DATA FOR THIS EXERCISE.
***

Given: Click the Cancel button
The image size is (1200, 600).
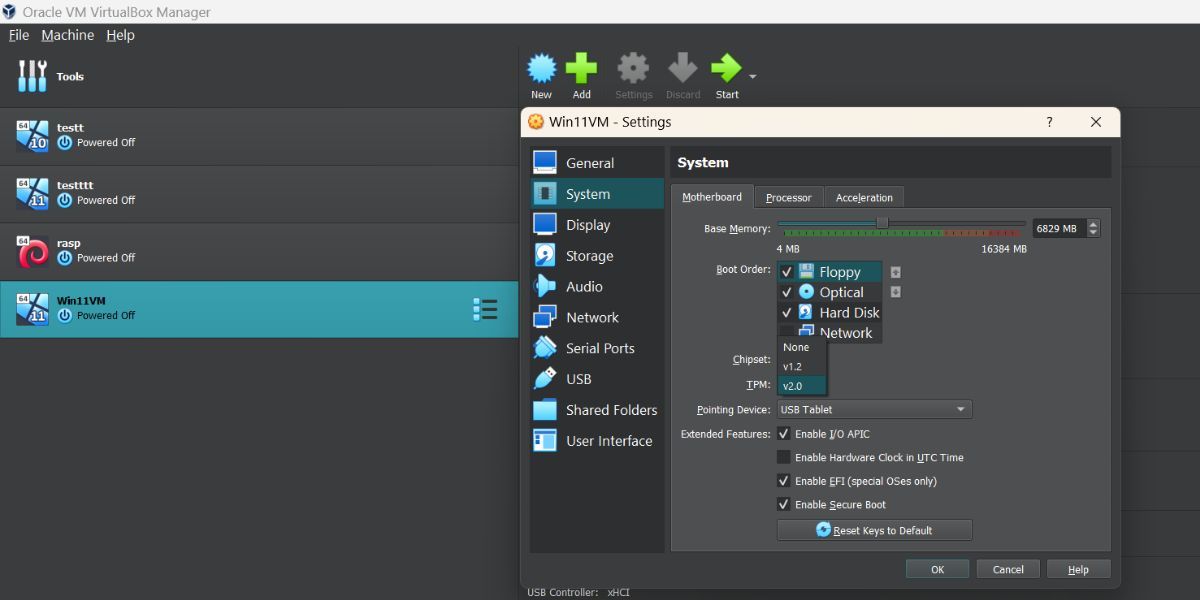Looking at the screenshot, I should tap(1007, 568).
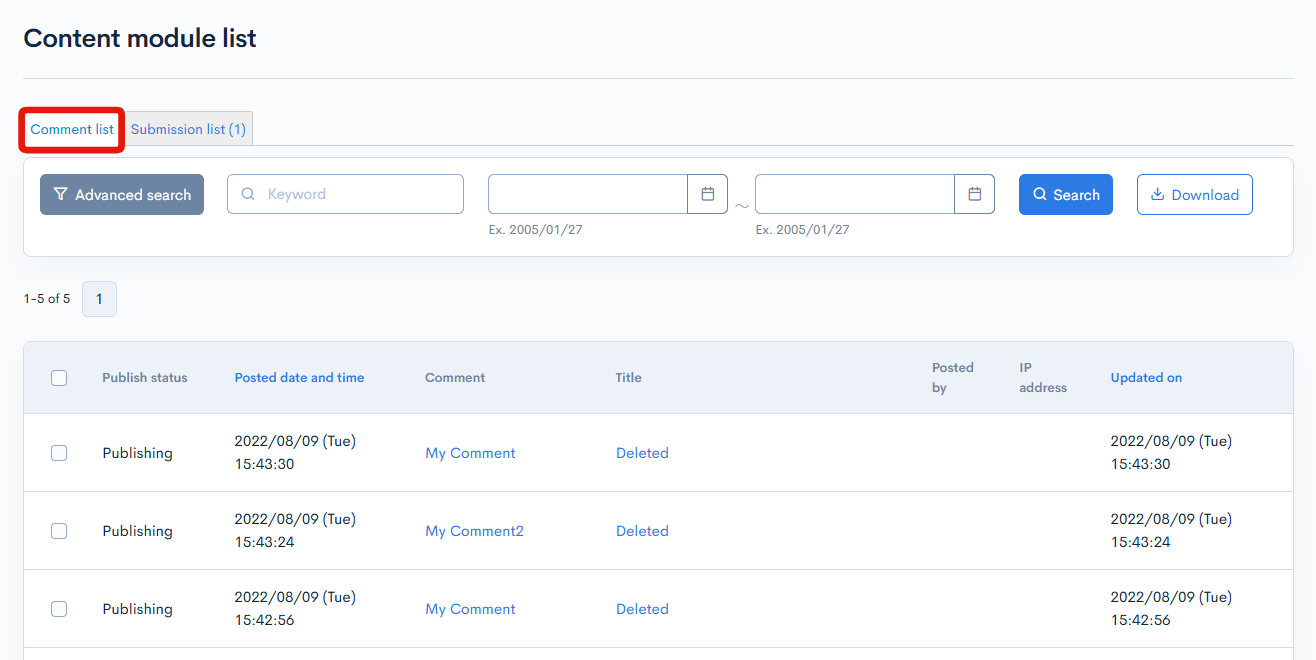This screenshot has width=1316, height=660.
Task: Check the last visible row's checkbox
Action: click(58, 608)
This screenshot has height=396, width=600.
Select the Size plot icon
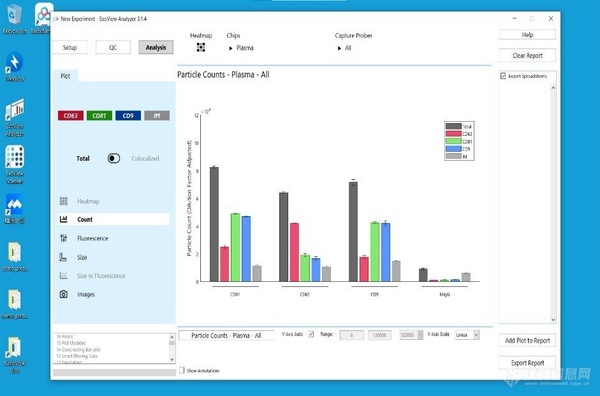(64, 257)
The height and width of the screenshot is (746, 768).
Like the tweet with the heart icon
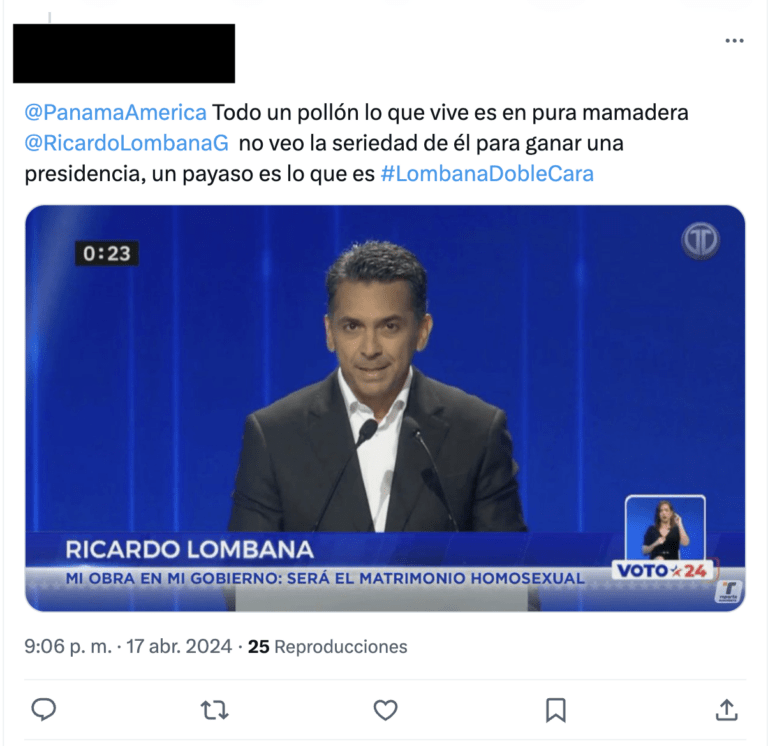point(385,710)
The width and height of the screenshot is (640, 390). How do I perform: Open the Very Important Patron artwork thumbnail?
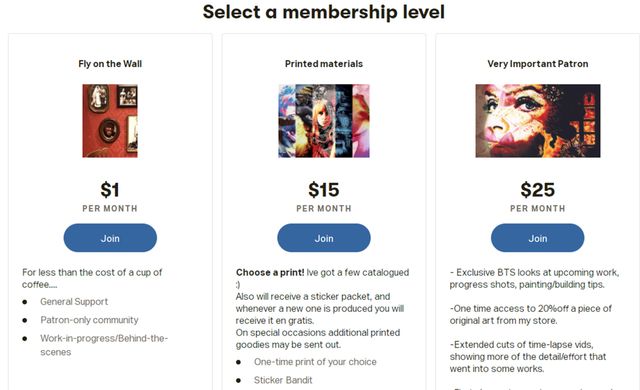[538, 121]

***

TASK DETAILS. Would you return the material above exactly, apart from its pictures?

FINISHED TASK.
Given: Click the Cancel button
The image size is (1200, 600).
Looking at the screenshot, I should tap(1007, 568).
This screenshot has width=1316, height=660.
Task: Check the last visible row's checkbox
Action: click(58, 608)
This screenshot has height=396, width=600.
Select the Size plot icon
(64, 257)
The height and width of the screenshot is (746, 768).
Like the tweet with the heart icon
point(385,710)
The width and height of the screenshot is (640, 390). How do I perform: Open the Very Important Patron artwork thumbnail?
[538, 121]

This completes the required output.